#### BRIEF:
Transcribe verbatim everything in the Émile Basly excerpt from "Personal details" down to "age of twelve.".

Deputy for Pas-de-Calais
- In office 4 October 1885 – 11 February 1928

Personal details
- Born: 29 March 1854 Valenciennes, Nord, France
- Died: 11 February 1928 (aged 73) Lens, Pas-de-Calais, France
- Occupation: Miner, labour leader, politician

= Émile Basly =

Émile Basly (29 March 1854 – 11 February 1928) is one of the great figures of trade unionism in mining in the mineral field of Nord-Pas-de-Calais, France, along with Arthur Lamendin. He is primarily known for his participation in the strike of 1884, when he became known as "the untameable miner" and "the tsar of Lens". He was the inspiration for the character Etienne Lantier in Émile Zola's novel Germinal.

==Early years==

Émile Joseph Basly was born on 29 March 1854 in Valenciennes, Nord.
Basly entered mining as a galibot (minor) at the age of twelve.

#### SUPPLIED DATA:
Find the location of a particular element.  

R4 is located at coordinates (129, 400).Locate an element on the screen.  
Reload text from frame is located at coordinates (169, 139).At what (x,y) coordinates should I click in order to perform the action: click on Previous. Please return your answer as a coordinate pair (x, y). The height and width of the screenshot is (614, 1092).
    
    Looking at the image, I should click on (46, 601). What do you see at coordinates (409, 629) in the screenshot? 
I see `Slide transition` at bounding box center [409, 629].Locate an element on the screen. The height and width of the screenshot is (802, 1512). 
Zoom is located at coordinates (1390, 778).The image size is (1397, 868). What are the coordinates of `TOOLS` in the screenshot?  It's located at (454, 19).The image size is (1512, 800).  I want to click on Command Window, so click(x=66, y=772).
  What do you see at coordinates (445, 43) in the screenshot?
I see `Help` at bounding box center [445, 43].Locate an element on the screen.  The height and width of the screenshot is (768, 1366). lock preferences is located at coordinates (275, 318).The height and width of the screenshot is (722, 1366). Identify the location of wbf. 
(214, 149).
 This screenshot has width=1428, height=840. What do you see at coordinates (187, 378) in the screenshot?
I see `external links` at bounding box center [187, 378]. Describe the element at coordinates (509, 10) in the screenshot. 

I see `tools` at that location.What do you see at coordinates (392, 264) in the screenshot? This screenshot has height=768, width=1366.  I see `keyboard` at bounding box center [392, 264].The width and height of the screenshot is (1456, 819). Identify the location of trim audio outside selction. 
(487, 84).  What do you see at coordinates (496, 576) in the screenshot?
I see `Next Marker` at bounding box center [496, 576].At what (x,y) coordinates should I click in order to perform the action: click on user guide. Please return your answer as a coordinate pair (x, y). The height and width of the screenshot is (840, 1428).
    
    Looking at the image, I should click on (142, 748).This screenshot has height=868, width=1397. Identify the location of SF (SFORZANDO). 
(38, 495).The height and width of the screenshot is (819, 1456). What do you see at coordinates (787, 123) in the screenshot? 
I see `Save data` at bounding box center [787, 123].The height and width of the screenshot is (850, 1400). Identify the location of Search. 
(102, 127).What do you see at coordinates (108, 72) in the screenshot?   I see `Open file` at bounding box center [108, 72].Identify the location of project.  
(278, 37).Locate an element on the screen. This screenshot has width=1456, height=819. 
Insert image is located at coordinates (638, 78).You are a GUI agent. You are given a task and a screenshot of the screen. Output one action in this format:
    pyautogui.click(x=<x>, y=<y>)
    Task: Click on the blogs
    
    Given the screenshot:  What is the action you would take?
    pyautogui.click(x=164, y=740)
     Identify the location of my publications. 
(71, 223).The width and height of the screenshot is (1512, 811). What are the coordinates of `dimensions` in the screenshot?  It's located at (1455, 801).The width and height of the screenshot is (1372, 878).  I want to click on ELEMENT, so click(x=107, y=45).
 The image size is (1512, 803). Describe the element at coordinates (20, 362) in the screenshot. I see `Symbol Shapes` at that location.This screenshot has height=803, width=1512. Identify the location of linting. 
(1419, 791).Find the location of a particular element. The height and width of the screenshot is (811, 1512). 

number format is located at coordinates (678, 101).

#### EXPECTED ANSWER:
Personal details
- Born: 29 March 1854 Valenciennes, Nord, France
- Died: 11 February 1928 (aged 73) Lens, Pas-de-Calais, France
- Occupation: Miner, labour leader, politician

= Émile Basly =

Émile Basly (29 March 1854 – 11 February 1928) is one of the great figures of trade unionism in mining in the mineral field of Nord-Pas-de-Calais, France, along with Arthur Lamendin. He is primarily known for his participation in the strike of 1884, when he became known as "the untameable miner" and "the tsar of Lens". He was the inspiration for the character Etienne Lantier in Émile Zola's novel Germinal.

==Early years==

Émile Joseph Basly was born on 29 March 1854 in Valenciennes, Nord.
Basly entered mining as a galibot (minor) at the age of twelve.